- [TASK STATEMENT]
Given the records below, pull every line with the word "Enable" into the answer.

- [Pixel coordinate grounding data]
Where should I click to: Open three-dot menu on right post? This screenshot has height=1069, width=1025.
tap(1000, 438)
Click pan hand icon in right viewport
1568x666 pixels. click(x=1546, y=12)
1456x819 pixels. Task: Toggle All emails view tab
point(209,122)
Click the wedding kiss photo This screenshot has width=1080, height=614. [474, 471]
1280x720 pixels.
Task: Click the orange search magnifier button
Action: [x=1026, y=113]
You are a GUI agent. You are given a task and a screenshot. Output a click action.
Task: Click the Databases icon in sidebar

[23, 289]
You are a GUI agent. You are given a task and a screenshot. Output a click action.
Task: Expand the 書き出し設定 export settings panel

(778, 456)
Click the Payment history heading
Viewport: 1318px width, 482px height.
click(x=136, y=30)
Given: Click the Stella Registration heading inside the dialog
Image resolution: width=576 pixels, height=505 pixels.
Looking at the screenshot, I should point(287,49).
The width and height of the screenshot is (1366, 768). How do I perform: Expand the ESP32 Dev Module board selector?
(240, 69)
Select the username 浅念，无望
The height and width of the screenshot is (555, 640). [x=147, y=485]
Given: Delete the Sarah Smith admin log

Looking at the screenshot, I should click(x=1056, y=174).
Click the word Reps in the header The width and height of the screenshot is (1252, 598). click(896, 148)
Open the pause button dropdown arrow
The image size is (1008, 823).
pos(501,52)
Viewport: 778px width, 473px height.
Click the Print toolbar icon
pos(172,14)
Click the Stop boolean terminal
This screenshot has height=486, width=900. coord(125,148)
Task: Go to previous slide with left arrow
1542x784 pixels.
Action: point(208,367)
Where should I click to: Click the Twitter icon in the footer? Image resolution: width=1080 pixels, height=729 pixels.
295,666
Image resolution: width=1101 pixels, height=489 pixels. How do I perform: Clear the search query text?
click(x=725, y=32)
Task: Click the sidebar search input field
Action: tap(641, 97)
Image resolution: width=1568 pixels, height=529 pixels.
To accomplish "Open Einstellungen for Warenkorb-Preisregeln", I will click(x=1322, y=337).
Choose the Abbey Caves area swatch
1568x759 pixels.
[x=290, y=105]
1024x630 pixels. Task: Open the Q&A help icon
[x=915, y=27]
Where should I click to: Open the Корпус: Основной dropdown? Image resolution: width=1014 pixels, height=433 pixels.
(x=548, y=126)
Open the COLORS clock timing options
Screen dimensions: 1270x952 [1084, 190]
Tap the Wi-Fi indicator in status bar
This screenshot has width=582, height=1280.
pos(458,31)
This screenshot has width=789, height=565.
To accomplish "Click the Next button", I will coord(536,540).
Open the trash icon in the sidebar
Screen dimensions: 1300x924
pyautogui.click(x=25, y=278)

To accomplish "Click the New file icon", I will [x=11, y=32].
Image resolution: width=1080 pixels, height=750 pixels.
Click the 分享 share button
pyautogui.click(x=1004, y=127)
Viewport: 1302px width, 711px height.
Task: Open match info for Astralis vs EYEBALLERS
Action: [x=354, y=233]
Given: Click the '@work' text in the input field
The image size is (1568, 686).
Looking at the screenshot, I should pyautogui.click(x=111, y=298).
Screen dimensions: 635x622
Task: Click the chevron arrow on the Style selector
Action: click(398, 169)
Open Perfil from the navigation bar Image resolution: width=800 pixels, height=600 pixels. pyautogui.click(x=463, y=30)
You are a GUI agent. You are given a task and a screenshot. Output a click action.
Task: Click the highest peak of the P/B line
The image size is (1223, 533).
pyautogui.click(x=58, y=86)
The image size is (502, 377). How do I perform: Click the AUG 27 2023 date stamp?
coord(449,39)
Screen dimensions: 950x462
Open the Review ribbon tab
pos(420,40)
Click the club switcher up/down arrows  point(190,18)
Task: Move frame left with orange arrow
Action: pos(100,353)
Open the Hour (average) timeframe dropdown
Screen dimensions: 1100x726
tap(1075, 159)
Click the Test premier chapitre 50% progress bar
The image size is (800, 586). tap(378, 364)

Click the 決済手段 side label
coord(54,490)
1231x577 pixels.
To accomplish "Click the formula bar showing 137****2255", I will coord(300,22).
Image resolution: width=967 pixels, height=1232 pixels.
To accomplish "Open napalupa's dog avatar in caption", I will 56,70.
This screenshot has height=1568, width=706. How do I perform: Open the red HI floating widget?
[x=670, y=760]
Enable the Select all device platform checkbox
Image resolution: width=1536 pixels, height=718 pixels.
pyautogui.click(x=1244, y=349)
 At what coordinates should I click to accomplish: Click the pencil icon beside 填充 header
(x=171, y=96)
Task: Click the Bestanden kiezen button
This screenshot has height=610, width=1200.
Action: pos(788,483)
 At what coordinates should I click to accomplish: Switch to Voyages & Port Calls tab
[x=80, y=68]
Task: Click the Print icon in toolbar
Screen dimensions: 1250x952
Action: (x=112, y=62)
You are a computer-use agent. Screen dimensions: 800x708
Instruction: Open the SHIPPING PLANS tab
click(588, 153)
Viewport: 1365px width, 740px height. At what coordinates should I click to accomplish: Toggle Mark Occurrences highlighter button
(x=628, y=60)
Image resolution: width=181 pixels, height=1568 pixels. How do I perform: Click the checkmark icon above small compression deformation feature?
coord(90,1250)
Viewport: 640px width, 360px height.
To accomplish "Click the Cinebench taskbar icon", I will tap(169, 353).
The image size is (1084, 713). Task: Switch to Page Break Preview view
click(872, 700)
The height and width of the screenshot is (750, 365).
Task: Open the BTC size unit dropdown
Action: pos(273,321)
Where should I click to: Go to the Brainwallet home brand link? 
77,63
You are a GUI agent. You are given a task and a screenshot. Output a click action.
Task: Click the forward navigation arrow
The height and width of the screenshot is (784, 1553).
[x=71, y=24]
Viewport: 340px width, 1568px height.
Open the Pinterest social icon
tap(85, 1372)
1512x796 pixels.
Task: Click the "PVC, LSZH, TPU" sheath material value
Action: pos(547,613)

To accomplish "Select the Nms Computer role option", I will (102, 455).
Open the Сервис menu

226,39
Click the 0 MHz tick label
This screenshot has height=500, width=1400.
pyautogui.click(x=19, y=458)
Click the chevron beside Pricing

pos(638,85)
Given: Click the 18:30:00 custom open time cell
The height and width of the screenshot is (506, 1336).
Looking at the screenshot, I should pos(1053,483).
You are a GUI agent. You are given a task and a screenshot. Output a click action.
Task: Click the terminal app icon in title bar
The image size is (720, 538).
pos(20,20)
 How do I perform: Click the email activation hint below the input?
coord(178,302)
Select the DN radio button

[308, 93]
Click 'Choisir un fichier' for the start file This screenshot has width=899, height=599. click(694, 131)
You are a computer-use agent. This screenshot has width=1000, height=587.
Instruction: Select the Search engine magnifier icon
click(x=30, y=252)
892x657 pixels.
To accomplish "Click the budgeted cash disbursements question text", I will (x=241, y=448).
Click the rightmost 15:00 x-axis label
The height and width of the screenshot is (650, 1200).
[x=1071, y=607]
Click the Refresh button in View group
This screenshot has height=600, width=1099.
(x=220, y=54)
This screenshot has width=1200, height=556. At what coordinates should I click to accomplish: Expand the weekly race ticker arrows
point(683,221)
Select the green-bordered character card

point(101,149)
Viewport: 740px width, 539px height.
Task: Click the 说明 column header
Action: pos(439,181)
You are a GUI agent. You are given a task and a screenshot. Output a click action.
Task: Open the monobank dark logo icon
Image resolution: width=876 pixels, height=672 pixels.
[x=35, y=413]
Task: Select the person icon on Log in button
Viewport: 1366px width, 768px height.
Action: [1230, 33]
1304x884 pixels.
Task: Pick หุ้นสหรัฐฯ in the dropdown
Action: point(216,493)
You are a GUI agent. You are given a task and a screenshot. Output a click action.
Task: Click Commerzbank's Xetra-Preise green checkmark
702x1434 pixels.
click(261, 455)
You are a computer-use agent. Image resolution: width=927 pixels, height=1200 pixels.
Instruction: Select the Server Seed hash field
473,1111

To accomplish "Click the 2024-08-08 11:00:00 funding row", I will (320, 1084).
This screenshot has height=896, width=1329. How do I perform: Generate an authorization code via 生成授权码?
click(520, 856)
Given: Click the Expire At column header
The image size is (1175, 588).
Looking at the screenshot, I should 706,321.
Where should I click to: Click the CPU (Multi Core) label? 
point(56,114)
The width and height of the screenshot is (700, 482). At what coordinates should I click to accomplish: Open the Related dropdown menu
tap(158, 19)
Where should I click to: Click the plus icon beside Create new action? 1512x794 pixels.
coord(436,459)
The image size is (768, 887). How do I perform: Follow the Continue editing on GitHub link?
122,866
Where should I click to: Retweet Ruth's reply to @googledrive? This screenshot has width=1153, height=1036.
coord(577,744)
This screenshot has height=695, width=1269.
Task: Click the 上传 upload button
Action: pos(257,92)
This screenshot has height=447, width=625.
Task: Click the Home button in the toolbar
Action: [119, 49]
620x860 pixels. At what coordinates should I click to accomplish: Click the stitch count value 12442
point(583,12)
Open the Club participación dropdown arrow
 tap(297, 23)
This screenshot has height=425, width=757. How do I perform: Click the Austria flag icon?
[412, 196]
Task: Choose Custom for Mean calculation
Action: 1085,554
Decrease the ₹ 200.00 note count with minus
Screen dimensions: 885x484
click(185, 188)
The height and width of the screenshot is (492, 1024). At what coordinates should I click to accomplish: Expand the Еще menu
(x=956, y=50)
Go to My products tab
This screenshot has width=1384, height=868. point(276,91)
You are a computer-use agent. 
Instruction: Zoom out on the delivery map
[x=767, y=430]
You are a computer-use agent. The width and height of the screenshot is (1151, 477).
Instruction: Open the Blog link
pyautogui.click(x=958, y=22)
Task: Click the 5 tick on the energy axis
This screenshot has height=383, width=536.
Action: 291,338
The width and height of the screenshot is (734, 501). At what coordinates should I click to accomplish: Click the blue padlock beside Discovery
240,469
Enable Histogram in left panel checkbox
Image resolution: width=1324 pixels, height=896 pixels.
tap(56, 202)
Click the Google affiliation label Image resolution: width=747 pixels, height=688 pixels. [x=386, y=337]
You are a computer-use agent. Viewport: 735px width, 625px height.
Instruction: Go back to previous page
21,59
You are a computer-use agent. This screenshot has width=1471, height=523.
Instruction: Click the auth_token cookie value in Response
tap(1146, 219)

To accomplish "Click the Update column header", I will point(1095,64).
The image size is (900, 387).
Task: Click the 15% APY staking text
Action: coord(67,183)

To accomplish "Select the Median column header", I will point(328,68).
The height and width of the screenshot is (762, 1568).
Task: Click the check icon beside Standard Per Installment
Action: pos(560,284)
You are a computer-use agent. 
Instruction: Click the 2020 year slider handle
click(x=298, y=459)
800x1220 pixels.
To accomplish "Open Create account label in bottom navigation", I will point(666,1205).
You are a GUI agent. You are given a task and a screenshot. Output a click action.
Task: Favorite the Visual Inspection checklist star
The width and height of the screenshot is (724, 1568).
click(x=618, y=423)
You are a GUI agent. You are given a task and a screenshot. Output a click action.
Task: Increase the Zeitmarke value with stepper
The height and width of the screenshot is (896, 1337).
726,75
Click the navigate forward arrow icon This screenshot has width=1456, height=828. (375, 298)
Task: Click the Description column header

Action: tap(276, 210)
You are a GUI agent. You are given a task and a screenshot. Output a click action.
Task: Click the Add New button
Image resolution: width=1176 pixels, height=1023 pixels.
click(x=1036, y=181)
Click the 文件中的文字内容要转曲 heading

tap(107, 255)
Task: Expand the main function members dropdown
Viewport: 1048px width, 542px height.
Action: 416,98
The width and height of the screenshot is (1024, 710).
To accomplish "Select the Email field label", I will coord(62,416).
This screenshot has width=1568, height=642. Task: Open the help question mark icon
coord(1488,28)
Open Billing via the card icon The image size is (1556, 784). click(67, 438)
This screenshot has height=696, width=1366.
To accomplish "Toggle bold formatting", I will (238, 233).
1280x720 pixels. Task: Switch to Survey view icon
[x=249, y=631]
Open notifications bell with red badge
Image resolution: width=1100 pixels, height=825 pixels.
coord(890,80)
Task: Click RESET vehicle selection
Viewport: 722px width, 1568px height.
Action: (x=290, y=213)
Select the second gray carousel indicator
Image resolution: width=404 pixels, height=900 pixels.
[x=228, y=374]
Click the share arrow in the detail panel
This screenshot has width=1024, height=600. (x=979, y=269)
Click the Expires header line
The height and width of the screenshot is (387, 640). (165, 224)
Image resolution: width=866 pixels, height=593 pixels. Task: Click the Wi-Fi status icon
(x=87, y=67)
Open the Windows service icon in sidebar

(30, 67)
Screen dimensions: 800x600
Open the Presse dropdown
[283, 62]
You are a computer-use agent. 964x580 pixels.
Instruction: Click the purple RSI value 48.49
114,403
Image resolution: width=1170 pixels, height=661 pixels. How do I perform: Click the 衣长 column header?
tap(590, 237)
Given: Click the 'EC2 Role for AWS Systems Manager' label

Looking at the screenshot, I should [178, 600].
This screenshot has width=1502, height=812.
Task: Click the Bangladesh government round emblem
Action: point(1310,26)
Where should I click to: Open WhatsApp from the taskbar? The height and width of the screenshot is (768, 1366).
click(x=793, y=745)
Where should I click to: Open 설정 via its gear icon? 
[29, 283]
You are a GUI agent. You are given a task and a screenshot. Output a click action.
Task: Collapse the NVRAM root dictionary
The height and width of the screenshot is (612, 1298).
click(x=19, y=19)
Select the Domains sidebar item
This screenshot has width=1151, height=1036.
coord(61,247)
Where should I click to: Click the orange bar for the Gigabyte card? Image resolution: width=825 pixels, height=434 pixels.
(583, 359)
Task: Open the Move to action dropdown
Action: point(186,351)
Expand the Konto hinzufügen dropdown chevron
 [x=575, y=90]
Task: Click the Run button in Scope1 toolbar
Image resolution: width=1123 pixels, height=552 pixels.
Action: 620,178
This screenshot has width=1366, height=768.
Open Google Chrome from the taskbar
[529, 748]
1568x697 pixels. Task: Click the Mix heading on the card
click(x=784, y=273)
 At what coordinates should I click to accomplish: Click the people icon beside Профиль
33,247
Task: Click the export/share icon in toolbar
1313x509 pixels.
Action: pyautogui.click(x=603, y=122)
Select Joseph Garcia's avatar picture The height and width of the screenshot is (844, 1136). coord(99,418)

- [TASK RESULT]
Enable the Select all device platform checkbox
Enable Histogram in left panel checkbox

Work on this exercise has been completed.